Traditional telcos have to become Cloud Carriers to compete with 'webscale' says report

via Flickr ©  Pattys-photos (CC BY 2.0)

via Flickr © Pattys-photos (CC BY 2.0)

Here in Europe, the more go-ahead operators are taking sensible cognisance of the of the likes of IoT, M2M, SDN and NFV and are devising strategies to cope with the ever-increasing pressures on mobile networks that has come about as a direct result of the data explosion. They are also looking to the experiences and problems surmounted by their peers in the Cloud space to help them in their responses to the new challenges they face.

"Reshaping the Future with NFV and SDN", A new report from Arthur D. Little and Bell Labs Consulting, (the research unit Alcatel-Lucent), concludes that operators will need to become what it calls "Cloud Carriers" if they are to take the fullest advantage of the opportunities now being presented to them.

In essence the report provides a sort of "to do" list for operators as they respond to technologies such as SDN and NFV and deploy them in their networks.

The report recommends that carriers should move "early and purposefully" to reposition themselves for the new age, redefining themselves technologically, organisationally and also in terms of their relationships and interactions with their customers.

It makes the point that virtualisation technologies will enable as yet unknown arrivistes to set-up stall in a marketplace currently dominated by old school operators and begin to take larger and larger bites out of the market share the established telcos have taken for granted for so long.

The argument is that as it is no longer necessary to own a network to be able to deliver services, large enterprises such as big retailers, financial institutions and media companies could, quite quickly and easily, muscle-in to the mass telecoms market. The new report advises established telcos to observe and analyse the ways the upstarts work and then devise strategies to counter them and develop network functionalities to provide higher-value products and services segments. The report gives as examples of the new fields in which to play as the fast-growing €18 IT security sector, the €17 billion cloud services market and nascent "non-access-based wholesale businesses."

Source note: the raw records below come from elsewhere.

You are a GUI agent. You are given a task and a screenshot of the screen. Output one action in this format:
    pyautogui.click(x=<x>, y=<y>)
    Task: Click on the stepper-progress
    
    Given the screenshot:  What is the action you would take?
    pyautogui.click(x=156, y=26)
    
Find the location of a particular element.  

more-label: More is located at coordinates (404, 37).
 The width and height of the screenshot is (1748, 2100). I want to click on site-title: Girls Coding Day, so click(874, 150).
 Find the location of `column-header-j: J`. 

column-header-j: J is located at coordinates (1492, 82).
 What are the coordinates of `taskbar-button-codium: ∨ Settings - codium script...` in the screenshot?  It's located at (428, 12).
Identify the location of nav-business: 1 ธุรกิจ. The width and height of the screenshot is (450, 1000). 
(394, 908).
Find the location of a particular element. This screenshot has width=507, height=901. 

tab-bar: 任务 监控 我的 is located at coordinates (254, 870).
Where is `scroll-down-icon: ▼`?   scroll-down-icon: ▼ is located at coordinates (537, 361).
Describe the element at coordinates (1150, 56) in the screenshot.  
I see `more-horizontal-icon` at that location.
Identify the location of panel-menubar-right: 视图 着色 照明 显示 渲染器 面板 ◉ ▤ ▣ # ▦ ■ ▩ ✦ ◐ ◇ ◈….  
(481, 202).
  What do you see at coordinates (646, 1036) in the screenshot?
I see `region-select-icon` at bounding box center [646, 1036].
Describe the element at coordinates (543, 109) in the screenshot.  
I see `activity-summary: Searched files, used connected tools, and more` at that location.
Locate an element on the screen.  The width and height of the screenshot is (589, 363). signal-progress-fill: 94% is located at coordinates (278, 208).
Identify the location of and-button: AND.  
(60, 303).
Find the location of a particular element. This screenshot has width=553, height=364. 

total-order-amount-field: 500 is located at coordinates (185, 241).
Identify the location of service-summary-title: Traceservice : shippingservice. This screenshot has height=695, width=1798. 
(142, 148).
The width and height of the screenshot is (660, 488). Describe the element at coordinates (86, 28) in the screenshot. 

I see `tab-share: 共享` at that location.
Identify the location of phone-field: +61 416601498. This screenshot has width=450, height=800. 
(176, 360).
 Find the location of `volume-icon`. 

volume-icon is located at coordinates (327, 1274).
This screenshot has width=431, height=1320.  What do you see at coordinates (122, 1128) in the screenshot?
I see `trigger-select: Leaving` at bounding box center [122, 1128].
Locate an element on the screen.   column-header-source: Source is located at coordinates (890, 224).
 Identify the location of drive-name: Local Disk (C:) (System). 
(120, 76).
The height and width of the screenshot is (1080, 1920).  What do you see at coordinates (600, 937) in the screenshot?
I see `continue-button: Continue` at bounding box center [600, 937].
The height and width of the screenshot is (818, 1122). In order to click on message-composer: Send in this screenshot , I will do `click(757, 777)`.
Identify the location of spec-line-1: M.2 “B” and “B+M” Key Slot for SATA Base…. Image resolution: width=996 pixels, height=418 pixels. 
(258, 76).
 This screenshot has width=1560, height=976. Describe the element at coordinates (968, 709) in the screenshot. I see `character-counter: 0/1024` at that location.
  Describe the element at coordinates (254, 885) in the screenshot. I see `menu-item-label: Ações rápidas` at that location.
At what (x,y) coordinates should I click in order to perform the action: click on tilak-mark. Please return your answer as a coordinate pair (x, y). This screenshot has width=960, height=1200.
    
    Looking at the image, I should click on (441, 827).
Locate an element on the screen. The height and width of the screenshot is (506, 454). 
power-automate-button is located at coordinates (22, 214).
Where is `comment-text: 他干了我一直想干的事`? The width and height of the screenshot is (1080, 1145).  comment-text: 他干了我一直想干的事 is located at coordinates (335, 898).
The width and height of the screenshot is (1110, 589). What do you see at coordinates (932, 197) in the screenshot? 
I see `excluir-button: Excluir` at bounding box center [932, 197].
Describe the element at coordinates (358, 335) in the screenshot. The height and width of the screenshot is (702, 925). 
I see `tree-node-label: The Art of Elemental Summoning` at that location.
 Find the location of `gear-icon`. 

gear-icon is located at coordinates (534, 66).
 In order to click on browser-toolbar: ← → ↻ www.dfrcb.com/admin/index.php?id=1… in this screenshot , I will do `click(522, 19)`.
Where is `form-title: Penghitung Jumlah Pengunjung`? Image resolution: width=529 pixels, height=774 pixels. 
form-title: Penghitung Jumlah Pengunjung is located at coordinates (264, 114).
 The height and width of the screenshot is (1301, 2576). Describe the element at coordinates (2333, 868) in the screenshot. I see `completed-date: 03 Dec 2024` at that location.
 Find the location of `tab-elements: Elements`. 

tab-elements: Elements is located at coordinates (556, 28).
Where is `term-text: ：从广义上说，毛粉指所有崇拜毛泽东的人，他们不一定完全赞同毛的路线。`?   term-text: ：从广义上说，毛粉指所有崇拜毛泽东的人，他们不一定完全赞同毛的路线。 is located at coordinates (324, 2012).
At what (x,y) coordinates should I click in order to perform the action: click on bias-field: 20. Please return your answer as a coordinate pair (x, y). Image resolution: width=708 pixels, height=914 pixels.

The report also says that traditional telcos should "co-create the future with lead customers and partners." It turns out that notion is little more than a retread of the old idea that as networks become more and more programmable telcos will have to work ever more closely with manufacturers, vendors and other entities such as regulators and government agencies to ensure new networks will permit "on-demand" connectivity and that they will interoperate with new computing and multiple operator networks.

The paper also urges operators to "streamline, converge, virtualize and automate". The idea here is that for the past twenty years and more IP modernisation of carrier networks, whilst acknowledged as being necessary "eventually', has been either prevented or severely curtailed by the need to accommodate legacy functions and the plethora of non-interoperable management systems. Hence the emphasis on consolidation as a necessary precursor to complete network transformation.

A partner at Arthur D. Little, Jesus Portal (and how's that for an apposite monicker for the Internet age?) commented, “The time is now for Europe’s telecommunications industry to bring networking into the cloud era, it will not be trivial to execute programmability and automation at the scale required for success, but the prize is significant."

Cassidy Shield, a managing partner at Bell Labs Consulting added, "Moving to the new ’cloud network’ is no longer a question of  ‘if’ for service providers. The real questions are ‘how and when?’. The answers and strategies can be very different based on the technology structure and business model for each operator but there is no doubt the planning needs to start now.”

One suggestion is that telcos might emulate the airlines and join together in simulacra of the alliances that are now commonplace in the airlines industry, and form global networks to compete effectively against the new "webscale" services providers.

The Arthur D. Little and Bell Labs Consulting study is based on interviews with telcos operating in 35 European countries.